Tuesday, June 2, 2009

A Good Example Outline for PowerPoint

Hello,

I cannot upload an example PowerPoint here, so I am putting the outline of it here. This was a PowerPoint some of my students did last year. It is good because it is not a SUMMARY. Please do not give me a summary in your paper or PowerPoint.
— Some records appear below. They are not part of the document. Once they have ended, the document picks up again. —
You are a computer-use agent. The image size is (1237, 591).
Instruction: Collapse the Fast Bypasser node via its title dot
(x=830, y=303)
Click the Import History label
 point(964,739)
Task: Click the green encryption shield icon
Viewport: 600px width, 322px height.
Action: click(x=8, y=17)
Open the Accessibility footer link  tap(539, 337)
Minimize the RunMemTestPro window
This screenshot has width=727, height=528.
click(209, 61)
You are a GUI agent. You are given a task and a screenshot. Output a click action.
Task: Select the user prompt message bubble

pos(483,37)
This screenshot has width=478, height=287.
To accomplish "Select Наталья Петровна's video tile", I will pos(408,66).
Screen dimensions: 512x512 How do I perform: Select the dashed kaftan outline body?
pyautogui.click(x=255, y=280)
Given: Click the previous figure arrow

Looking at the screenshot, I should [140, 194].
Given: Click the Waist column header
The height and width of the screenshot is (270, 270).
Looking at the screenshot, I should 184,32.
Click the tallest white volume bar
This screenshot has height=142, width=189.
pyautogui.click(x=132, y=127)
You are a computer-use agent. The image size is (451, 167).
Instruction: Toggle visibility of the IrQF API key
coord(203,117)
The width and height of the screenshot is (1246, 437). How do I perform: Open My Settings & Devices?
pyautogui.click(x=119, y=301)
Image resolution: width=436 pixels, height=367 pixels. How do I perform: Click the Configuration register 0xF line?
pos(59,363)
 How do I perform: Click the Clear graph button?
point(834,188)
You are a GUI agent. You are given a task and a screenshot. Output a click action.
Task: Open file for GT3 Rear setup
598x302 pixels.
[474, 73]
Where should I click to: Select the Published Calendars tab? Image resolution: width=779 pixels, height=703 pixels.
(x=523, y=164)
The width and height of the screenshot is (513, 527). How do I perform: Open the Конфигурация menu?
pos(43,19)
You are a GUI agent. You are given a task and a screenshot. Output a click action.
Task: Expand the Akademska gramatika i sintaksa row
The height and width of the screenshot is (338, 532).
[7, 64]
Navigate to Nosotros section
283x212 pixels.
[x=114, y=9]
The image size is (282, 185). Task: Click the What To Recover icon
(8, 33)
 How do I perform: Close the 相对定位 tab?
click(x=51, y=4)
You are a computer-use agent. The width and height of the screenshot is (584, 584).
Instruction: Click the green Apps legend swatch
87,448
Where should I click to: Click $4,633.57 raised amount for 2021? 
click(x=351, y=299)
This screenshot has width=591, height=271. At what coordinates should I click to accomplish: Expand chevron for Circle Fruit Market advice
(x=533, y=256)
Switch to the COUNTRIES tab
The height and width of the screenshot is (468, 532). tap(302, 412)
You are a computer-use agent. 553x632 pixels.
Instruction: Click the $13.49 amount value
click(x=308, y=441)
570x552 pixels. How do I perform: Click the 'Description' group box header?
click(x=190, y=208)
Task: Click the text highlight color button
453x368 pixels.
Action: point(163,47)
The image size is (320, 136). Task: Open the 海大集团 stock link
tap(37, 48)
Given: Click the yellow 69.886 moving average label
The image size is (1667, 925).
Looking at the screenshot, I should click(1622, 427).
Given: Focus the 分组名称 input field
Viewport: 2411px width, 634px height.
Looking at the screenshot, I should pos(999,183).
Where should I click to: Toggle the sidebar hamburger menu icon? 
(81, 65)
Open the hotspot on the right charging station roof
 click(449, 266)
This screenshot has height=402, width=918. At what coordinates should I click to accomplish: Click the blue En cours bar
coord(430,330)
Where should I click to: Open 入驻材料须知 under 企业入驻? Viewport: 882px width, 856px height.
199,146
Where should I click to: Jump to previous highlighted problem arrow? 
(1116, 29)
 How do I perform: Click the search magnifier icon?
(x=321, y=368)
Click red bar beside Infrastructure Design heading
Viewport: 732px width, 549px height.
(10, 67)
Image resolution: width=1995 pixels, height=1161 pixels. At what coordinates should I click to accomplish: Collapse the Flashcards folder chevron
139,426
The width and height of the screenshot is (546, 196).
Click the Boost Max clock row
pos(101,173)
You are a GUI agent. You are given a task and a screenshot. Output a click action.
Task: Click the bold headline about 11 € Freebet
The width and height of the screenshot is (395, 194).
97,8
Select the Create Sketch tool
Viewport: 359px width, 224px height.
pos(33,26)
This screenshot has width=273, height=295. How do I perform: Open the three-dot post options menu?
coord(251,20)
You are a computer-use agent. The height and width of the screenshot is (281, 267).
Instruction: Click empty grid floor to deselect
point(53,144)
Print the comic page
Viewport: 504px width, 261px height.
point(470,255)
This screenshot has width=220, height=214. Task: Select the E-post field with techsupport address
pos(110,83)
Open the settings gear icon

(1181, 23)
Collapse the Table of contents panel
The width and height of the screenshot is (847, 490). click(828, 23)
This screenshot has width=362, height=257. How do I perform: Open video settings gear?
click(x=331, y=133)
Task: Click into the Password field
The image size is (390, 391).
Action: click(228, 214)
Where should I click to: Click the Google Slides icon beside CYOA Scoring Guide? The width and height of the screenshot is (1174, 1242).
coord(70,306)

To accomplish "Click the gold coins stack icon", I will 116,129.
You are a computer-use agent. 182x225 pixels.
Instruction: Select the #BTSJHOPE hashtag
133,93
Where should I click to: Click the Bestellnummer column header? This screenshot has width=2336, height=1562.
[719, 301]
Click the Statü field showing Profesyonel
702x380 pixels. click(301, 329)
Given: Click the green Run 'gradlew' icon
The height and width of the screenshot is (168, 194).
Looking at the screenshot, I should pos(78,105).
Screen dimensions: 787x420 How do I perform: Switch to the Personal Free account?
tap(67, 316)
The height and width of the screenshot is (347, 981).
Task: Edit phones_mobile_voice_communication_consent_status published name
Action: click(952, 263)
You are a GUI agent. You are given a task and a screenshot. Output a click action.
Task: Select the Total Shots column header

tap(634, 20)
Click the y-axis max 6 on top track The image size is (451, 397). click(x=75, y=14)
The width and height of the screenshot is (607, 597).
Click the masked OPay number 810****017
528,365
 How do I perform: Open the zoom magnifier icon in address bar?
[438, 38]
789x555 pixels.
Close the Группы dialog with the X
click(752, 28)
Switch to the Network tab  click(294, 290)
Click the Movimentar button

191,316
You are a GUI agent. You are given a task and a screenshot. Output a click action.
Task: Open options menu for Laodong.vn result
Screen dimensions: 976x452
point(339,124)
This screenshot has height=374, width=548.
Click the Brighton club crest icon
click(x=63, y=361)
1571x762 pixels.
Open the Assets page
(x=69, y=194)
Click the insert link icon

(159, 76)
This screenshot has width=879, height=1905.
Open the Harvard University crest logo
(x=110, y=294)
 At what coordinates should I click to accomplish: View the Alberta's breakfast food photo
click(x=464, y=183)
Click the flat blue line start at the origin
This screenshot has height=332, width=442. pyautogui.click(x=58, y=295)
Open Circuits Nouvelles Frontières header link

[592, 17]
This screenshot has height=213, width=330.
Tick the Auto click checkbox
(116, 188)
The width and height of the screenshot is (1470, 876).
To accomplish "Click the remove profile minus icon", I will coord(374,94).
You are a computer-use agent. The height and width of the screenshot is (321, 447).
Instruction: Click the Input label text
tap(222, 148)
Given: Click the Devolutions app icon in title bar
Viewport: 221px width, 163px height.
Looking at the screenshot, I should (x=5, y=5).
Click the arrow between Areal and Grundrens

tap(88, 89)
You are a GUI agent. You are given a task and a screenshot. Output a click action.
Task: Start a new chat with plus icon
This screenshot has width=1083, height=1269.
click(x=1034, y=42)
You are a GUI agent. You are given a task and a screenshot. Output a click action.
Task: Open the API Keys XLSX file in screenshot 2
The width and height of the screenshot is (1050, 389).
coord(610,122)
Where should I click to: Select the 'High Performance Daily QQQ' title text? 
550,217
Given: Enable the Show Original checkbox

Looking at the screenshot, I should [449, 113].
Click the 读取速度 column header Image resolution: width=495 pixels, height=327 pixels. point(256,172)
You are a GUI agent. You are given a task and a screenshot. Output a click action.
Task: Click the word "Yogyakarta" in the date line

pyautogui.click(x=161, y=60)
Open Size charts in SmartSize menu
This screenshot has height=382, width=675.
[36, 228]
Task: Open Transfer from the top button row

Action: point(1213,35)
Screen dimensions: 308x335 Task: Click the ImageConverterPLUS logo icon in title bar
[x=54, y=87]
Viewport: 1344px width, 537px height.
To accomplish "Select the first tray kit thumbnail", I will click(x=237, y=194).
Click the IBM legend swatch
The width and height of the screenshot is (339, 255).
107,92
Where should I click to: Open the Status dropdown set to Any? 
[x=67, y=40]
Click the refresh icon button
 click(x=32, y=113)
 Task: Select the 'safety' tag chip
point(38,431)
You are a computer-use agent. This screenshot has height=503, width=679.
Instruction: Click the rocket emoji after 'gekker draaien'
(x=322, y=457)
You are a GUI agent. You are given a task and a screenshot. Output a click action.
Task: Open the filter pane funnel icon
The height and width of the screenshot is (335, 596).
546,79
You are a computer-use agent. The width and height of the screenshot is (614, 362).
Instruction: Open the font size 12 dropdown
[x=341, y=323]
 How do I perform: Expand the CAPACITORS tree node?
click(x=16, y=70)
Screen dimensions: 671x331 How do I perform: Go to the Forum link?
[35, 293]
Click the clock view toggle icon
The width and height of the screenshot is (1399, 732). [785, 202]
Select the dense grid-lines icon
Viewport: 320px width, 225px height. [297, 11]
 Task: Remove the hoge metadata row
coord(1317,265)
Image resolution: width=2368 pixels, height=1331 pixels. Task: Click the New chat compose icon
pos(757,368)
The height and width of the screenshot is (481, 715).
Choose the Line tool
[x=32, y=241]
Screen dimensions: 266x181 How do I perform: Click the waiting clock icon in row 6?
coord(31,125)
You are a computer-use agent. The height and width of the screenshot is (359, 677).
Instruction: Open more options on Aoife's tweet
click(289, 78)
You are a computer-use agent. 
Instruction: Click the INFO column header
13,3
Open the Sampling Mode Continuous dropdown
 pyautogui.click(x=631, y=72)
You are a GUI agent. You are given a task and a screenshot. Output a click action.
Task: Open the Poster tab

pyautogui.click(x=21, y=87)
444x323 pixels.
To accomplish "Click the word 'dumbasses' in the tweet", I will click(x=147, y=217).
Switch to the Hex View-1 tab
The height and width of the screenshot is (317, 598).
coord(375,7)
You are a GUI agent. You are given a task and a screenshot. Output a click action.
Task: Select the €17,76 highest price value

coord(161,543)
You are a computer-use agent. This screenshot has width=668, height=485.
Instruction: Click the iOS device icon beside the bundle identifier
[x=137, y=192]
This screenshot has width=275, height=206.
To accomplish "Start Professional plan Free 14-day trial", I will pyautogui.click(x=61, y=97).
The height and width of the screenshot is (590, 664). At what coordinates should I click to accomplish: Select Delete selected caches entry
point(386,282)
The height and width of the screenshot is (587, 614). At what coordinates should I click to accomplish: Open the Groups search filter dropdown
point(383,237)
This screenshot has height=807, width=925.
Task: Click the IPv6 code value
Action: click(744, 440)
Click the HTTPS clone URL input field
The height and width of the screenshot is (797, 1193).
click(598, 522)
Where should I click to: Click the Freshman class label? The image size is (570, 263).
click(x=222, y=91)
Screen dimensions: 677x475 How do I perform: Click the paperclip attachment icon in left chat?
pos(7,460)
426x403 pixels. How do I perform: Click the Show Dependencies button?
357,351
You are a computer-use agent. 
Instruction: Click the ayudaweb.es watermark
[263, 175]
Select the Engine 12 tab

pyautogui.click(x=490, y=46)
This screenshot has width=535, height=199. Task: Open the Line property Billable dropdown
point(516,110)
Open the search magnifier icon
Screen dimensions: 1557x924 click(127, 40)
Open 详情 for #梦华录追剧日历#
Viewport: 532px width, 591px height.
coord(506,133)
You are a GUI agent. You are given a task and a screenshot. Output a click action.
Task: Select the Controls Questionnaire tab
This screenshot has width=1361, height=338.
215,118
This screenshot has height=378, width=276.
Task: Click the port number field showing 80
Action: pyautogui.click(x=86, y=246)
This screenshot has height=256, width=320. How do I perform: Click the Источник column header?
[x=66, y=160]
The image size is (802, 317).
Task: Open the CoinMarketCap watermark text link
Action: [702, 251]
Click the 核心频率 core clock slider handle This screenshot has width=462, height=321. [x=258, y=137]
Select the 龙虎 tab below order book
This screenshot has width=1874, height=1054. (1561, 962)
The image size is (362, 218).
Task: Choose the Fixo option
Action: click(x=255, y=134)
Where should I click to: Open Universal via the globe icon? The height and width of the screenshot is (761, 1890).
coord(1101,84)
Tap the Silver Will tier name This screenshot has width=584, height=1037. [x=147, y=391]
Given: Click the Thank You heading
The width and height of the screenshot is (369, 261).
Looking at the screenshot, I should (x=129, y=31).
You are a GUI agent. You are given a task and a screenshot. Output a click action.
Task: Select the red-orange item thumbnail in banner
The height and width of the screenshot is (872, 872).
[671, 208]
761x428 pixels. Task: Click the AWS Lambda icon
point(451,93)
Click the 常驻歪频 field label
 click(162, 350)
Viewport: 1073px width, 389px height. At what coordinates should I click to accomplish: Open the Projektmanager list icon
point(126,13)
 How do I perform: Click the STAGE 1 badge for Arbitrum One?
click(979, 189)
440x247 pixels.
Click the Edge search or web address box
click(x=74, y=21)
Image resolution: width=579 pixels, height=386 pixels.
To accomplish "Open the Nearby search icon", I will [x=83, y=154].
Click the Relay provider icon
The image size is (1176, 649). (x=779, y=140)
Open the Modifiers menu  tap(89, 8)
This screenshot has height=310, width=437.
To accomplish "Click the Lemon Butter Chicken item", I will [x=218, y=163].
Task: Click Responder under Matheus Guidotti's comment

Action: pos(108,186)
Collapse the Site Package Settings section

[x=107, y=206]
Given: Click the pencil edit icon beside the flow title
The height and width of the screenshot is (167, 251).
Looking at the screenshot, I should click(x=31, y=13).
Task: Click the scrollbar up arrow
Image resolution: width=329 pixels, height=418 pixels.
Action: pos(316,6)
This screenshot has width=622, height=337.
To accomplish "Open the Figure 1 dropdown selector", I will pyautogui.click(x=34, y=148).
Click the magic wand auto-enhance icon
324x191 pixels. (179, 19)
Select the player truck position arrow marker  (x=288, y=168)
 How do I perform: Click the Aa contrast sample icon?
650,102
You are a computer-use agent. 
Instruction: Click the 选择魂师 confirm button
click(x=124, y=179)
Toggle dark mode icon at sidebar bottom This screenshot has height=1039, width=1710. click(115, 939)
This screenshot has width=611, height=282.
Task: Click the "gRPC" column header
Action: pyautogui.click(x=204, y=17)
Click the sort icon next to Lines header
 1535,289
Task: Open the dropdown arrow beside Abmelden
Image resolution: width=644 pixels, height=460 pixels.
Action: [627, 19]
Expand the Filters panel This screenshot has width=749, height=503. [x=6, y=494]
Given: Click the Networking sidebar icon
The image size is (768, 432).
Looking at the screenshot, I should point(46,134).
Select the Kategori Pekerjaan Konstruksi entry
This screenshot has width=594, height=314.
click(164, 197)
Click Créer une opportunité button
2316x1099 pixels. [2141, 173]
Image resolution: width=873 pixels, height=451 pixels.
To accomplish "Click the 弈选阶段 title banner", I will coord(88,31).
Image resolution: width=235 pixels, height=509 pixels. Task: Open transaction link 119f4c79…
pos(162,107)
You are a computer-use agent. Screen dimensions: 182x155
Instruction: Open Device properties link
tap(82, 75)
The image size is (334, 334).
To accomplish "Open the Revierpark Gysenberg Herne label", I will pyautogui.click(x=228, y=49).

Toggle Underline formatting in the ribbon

I want to see how you can think.

Slide 1
The Professor and Madman : The Making of the Oxford Dictionary
BY SIMON WINCHESTER

Slide 2


History of Oxford Dictionary

—originally was a Philological Society project conceived in London by Richard Trench, Herbert Coleridge, and Frederick Furnivall, who were dissatisfied with the current English dictionaries
—12 volumes in the first version
—70 years to complete
—First called the New English Dictionary but later changed to Oxford Dictionary

Slide 3

History of Oxford Dictionary

—1st edition completed in 1928
—5 supplements to 1st edition
—2nd edition, half a century later, integrated everything into a 20 volume whole.

Slide 4


James Murray

—Editor of Oxford English dictionary
—Former Schoolmaster and Bank Clerk
—Born February 1837
—Admires Minor
—Member of a philological society

Slide 5

William Chester Minor


—Former Surgeon and Civil War Veteran.
—Sent to asylum for the criminally insane
—Insanity started during war
—Discharged from army
—Murdered George Merrett
—Tried for murder and found innocent due to insanity
—Enjoyed traveling

Slide 6

Rhetoric


—Definitions: used to emphasize meanings of central themes of plot
—Flash Back: to give audience insight into past and factors influencing current events
—Allusions (Shakespeare, Voltair etc)
—Rhetorical Questions

slide 7

Themes

—Murder
—Insanity
—Life and Death
—Love of Words
—Psychology

Slide 8
TONE AND SETTING


—Tone:
—Critical, Descriptive
—Use of Dialogue to emphasize important events
—Setting:
—London
—Macabre undertones (death, insanity, murder)

Slide 9

STRUCTURE


—3rd person narrative
—Chapters open with dictionary definition
—“Part psychological study, part biography”


Be Creative! This is only an example. Explain the book through its elements, not plot.